→ **設問**
- a) ココトーク第3回を紹介する記事によると、この回の講師を務めた小児科医は誰ですか?
- b) ココトーク第3回を紹介する記事を、最後の文の後から書き進めてください。

→ **本文**
高知のお父さん、お母さんと専門家をつなぐ「ココトーク」。第3回は「健康」「叱る」「自分らしさ」をテーマに開催しました

高知のお父さん、お母さんと専門家をつなぐココハレ企画「ココトーク」。第 3 回はココハレの「教えて!吉川先生」でもおなじみの小児科医・吉川清志さんが講師を務めました。

今回は「子どもの健康」「子どもを叱る」「自分らしさを育てる」をテーマに、参加者から質問を募集。ココハレ編集部員が代表して吉川さんに質問しました。

「子どもはいつから 1 人で寝てくれる?」
「叱って通じるのは何歳から?」
「よく泣く子で困ってます…」

お母さん、お父さんの悩み、困りごとへの回答を、ざっくばらんなトークからご紹介します。

ココトーク第3回の先生は小児科医の吉川清志さん

ココトークは高知で活躍する子育ての専門家を講師に招くココハレ企画で、少人数の子育てセミナーを開催しています。

第 3 回は小児科医の吉川清志さんとコラボし、2025 年 11 月 22 日に高知新聞社(高知市本町 4 丁目)で開催しました。

→ **表示データ**
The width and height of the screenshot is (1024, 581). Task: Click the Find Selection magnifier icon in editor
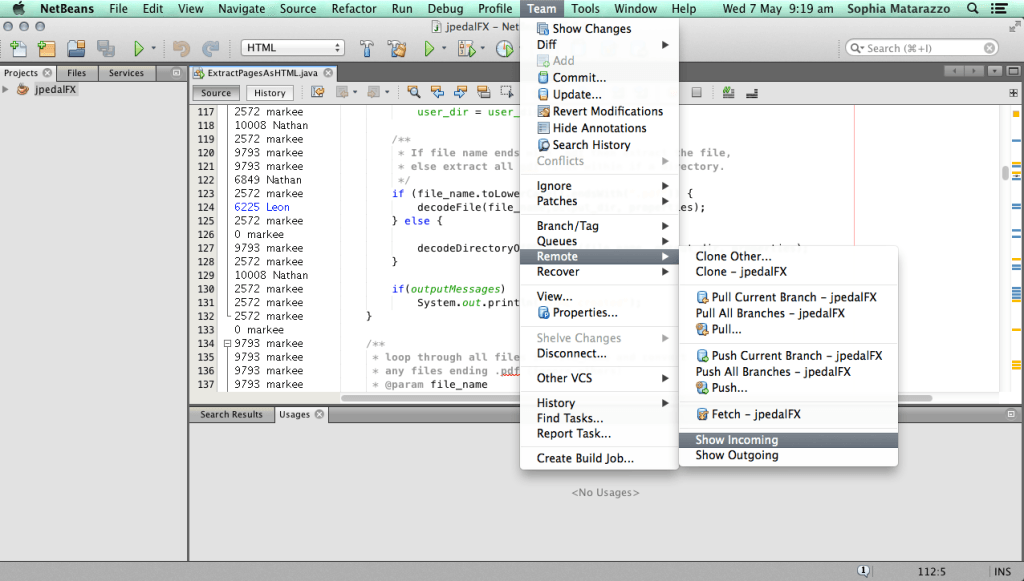pyautogui.click(x=414, y=92)
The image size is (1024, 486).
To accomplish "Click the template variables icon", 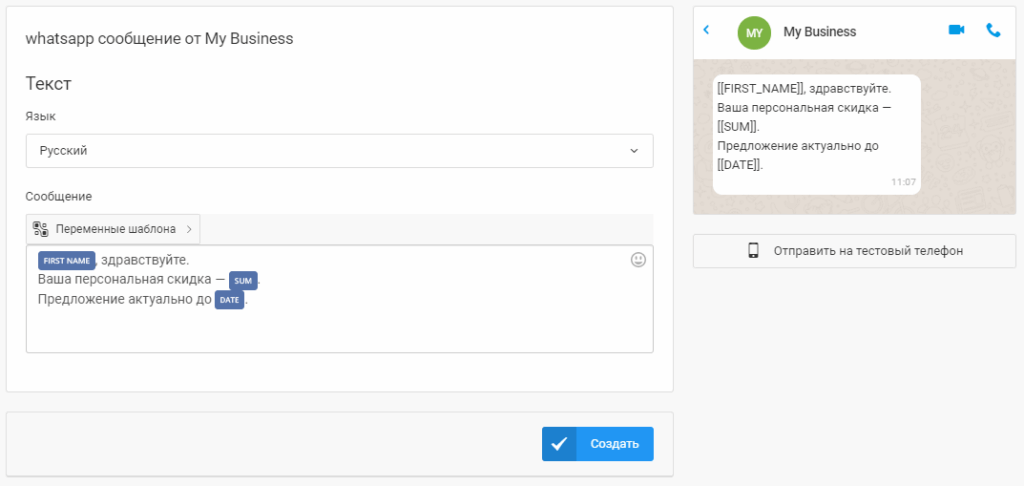I will pyautogui.click(x=40, y=229).
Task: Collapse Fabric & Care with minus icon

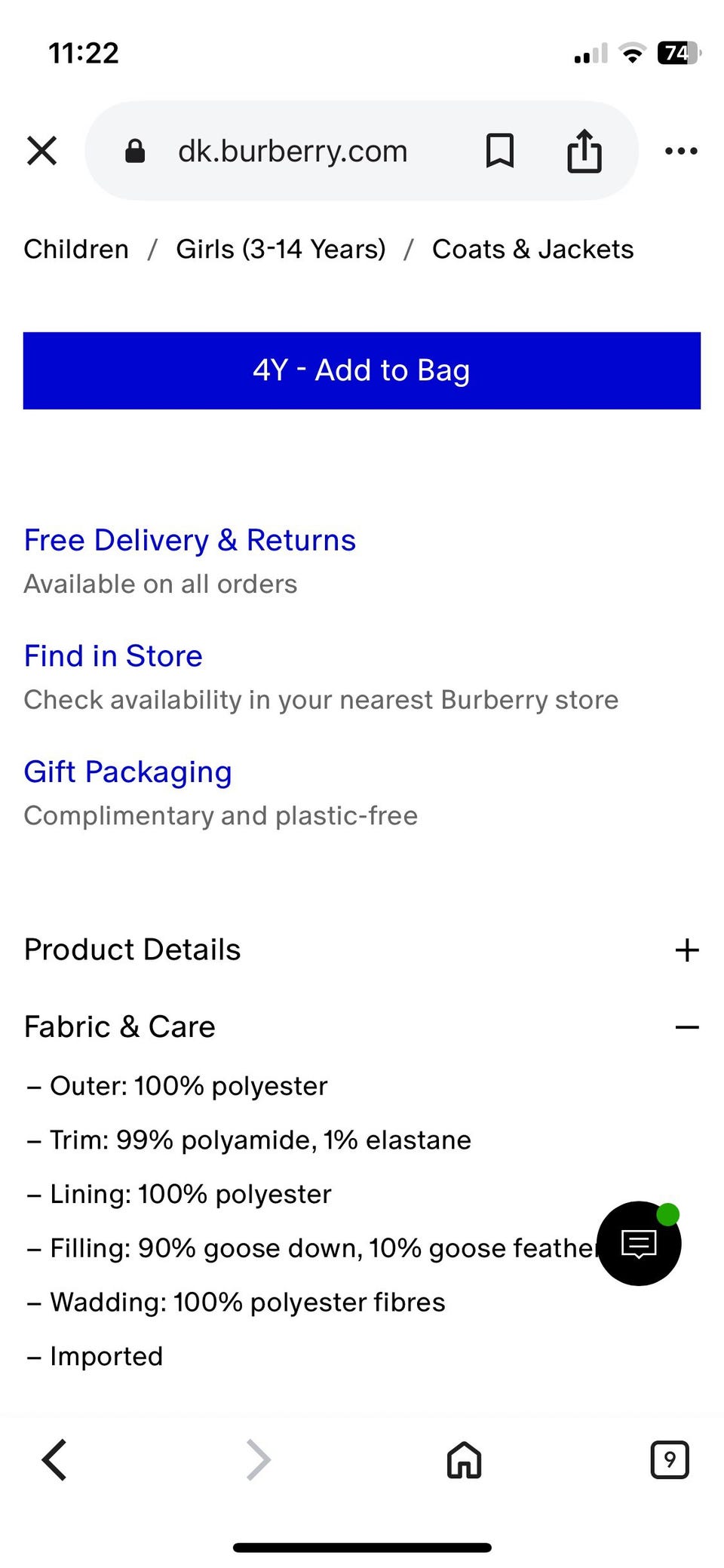Action: click(x=686, y=1026)
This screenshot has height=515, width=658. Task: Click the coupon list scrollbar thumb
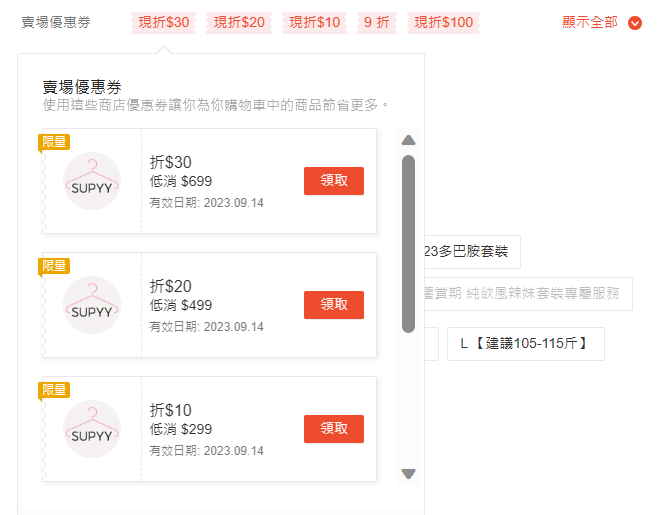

→ **設問ごとの結果**
- a) 吉川清志さんです。

- b)
吉川さんは岡山県倉敷市出身で、岡山大学医学部を卒業。高知県立中央病院(現在の高知医療センター)での勤務が縁で、1989 年に高知に移りました。

県立中央病院では高知の小児科医療の発展に力を注ぎ、産婦人科医と小児科医の連携や新生児搬送、複数の病院の先生が夜間交代で対応する「輪番制」などの礎を築きました。高知医療センターの院長を経て、現在は土佐希望の家医療福祉センターのセンター長を務めています。

小児科医の吉川清志さん
小児科医の吉川清志さん
ココハレでは「教えて!吉川先生」でおなじみです(イラスト・岡崎紗和)
ココハレでは「教えて!吉川先生」でおなじみです(イラスト・岡崎紗和)

今回は乳幼児の親子 10 組が参加。子どもたちを横で遊ばせながらのトークとなりました。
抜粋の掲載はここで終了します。